Learn How to Relieve Body Aches and Pains by Managing Stress with Dr. Jacob Swart – Stress Series 4
Hola amigos! Welcome to One Small Bite!
It’s just another Tuesday afternoon in front of the computer and your back is acting up again. The pain comes and goes, but when it does it makes it so hard to concentrate. It’s so frustrating because you’re told to just take some pain meds, but to no avail.
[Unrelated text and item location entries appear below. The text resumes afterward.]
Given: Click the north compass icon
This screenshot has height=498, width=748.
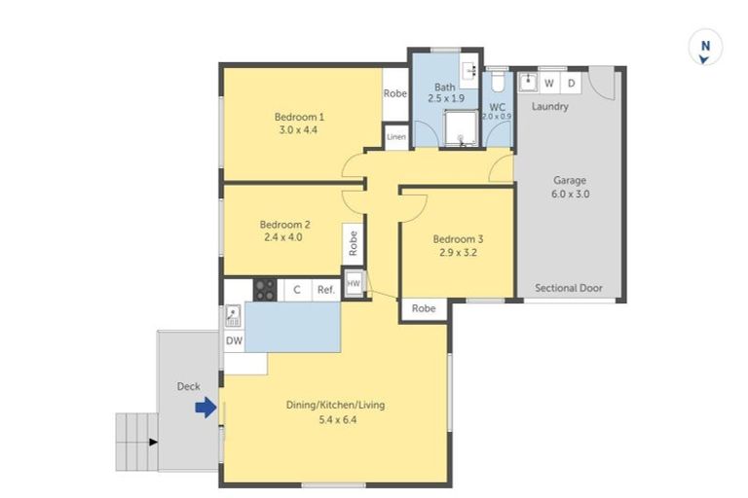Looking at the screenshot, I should tap(705, 48).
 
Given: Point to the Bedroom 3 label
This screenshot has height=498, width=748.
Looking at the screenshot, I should tap(457, 239).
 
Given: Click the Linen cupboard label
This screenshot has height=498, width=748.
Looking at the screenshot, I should tap(395, 137).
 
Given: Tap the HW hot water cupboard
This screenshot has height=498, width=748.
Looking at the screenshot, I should tap(354, 284).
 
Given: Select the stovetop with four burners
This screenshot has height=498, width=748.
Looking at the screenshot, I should tap(265, 289).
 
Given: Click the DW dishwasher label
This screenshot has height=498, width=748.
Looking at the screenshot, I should tap(234, 340).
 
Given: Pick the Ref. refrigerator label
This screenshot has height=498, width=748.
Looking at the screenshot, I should tap(324, 290).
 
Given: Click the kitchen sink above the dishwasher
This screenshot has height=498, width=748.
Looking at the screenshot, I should tap(234, 315).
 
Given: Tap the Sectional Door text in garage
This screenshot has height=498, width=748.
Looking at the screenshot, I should tap(570, 288).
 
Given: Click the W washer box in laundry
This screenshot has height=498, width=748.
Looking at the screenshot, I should tap(549, 84).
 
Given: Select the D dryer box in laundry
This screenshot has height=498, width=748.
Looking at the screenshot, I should tap(571, 84).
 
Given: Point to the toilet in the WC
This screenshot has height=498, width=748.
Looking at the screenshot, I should tap(497, 79).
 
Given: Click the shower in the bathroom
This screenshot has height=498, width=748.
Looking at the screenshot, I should tap(464, 127).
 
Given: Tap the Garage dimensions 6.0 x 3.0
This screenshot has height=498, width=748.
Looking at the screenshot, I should tap(571, 194).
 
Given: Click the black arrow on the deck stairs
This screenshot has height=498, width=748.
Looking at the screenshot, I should tap(151, 443).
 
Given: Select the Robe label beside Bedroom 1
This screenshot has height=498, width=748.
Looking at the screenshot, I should tap(394, 94).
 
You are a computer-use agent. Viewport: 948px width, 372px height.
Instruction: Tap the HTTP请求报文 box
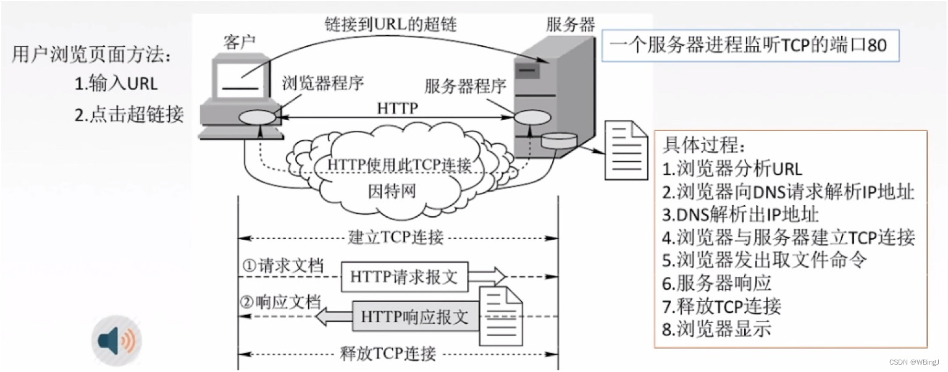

We may not realize that the aches and pains in our body can be an indirect effect of chronic stress that goes on almost automatically. For some, that automatic stress is so familiar we wouldn’t know what to do without it. It’s taking its toll on the body, sleep, eating, and you don’t even notice it. This is what we’re going to talk about today. How to relieve those aches and pains with a little bit of stress management, and a lot of compassion and awareness. Here are some of the main points we will talk about today.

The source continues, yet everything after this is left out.